The optimistic child – Part 1
It’s the start of another school day. A ten year-old boy gets to the school door but on this day he just can’t go in, it’s simply too much. He does everything he can to stop it happening, hitting himself on the wall, refusing help, clearly in distress, not running away or hurting anyone else. Family and staff are at a loss as to what they can do. Every time it happens it leaves everyone exhausted, with the child and the grown-ups feeling stuck. They don’t know how to get out of the situation to a better, happier place. At other times, when he does get through the door and into school, on a part-time timetable, he follows a set routine for entering class which works. The plan is to increase his time in school to full-time, in line with his Education, Health and Care Plan. There are many stories like this, where children are finding going happily into school a huge challenge, and people around them feel stuck and helpless.

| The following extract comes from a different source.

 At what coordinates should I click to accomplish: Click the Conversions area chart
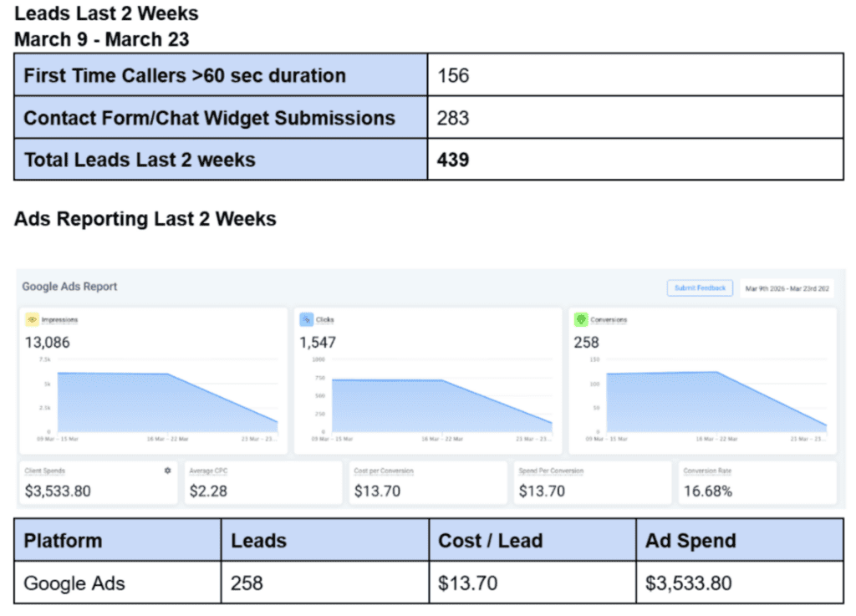706,400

The question is – how to solve this problem, safely and effectively?
I’m currently working with this child, the school and the family.
Our work is going well so far. What are we doing together? I’ll tell you about in a few moments.
But first, here’s another question; how do we view the issue of absence, non-attendance or school refusal ?
Is it that these children and their families or carers are simply badly behaved, non-compliant, too lax about rules and regulations?
In which case is the answer stricter discipline, penalties and fines? Some authorities recommend forcing children into school until they overcome the anxiety school generates and they become compliant – in behaviour therapy known as “flooding”, direct exposure to a maximum intensity anxiety-producing situation aimed at extinguishing the undesired response, in this case school refusal. Parents or carers can be fined for their child’s behaviour.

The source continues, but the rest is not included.